Tina and Bobby is a British television series based on the relationship between footballer Bobby Moore and Tina Moore. The three-part series was first broadcast on 13 January 2017 on ITV.

==Premise==
The series follows the life of Tina Dean and her husband, West Ham United footballer, Bobby Moore.

==Cast==
- Lorne MacFadyen as Bobby Moore:
A young footballer who believes that football is his life. His life changes when he meets local girl, Tina Dean, and they start a life together.

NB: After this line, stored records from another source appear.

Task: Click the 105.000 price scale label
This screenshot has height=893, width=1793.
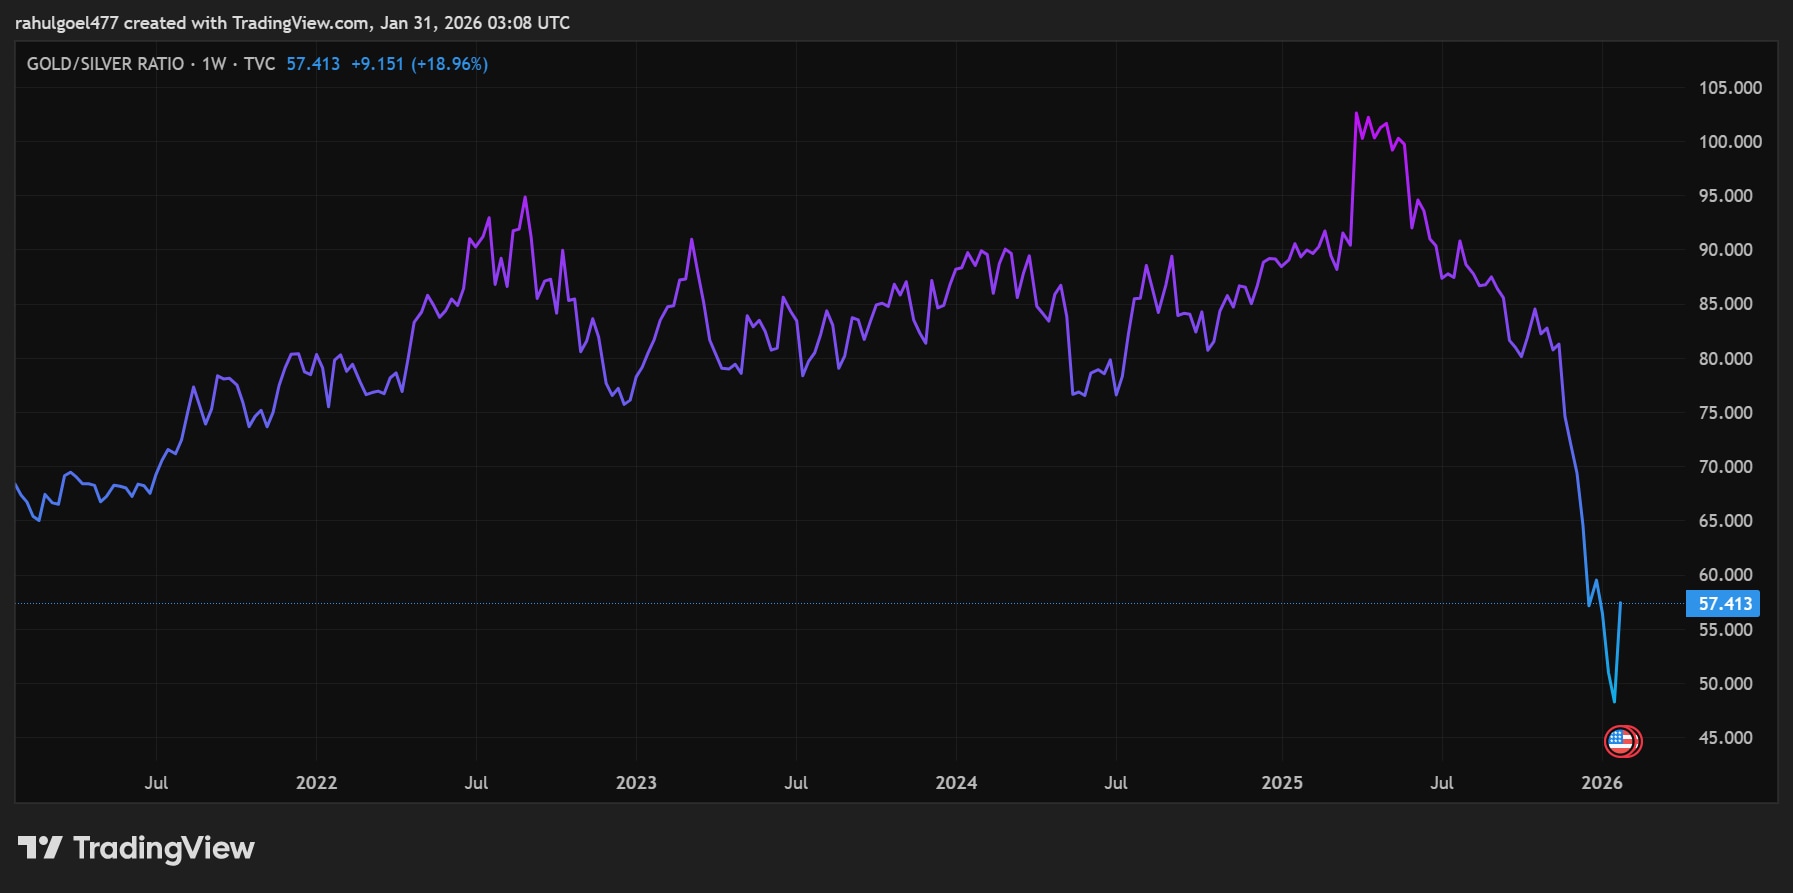Action: [x=1729, y=88]
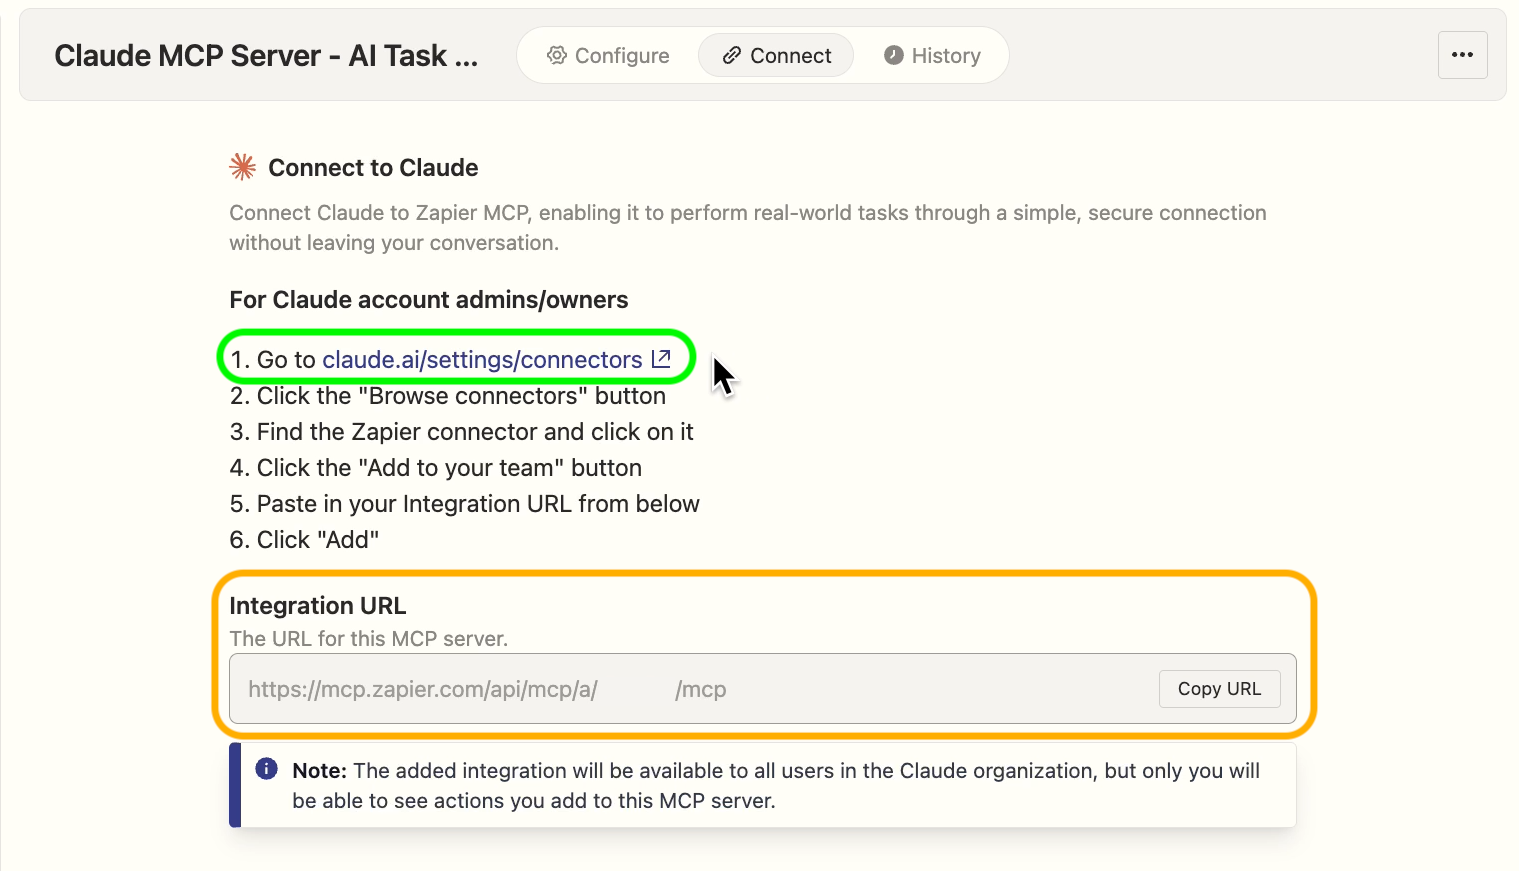Open the History tab
Image resolution: width=1519 pixels, height=871 pixels.
[932, 55]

- Michelle Keegan as Tina Dean:
An ordinary local girl who falls for West Ham United footballer, Bobby Moore.
- Patsy Kensit as Betty Dean, Tina's mother.
- Sophie Austin as Judith Hurst, wife of Geoff Hurst.

==Production==
Tina is played by Michelle Keegan with Moore played by Lorne MacFadyen. The series covers the Moores' involvement with the 1966 World Cup, the Bogotá Bracelet incident and the 1970 World Cup.

==Episodes==

| No. | Title | Directed by | Written by | Original release date | UK viewers (millions) |
| 1 | "Episode 1" | John McKay | Lauren Klee | 13 January 2017 | 6.41 |
In 1957 teen-aged West Ham footballer Bobby Moore starts to date Tina Dean and they are married five years later. On return from honeymoon England manager Alf Ramsey appoints Bobby as the national team captain, which, to Tina's annoyance, restricts their social life but the birth of a baby girl gives them cause for optimism. The couple suffer a blow when Bobby is diagnosed with testicular cancer though it is caught in time and cured. However Bobby's wish to leave West Ham for a more lucrative club almost loses him the England captaincy.
| 2 | "Episode 2" | John McKay | Lauren Klee | 20 January 2017 | 5.43 |
A nervous Tina watches as Bobby and the England team win the 1966 World Cup, with Bobby including his wife in the celebration photo shoot and a move to a more luxurious house. Tina also comes into the limelight as the pair are brought in for celebrity endorsements of advertising products. The birth of a son, Dean, completes the couple's happiness but it is clouded by Tina's mother's terminal cancer. Four years later Bobby and the team travel to Mexico where he is arrested for stealing a necklace but released. Tina flies out to support him but on returning home, following a kidnap scare, Bobby is at the centre of another controversy, causing Tina to doubt his fidelity.
| 3 | "Episode 3" | John McKay | Lauren Klee | 27 January 2017 | 5.69 |
Financial problems arise as Bobby's investment in a golf/country club goes sour. Bobby's reign as England captain comes to an end following poor performances. His time at West Ham also concludes with a move to Fulham. Attempts to subsequently move into football management come unstuck with a position at Watford falling through despite an earlier promise from chairman Elton John. A move by Bobby to a position in Hong Kong is combined with the breakdown of the marriage. A reconciliation fails leaving Tina to start a new life in Florida where she is very happy. On a trip back to the UK Tina happens to meet an older and ill looking Bobby on a train, the last time they saw each other.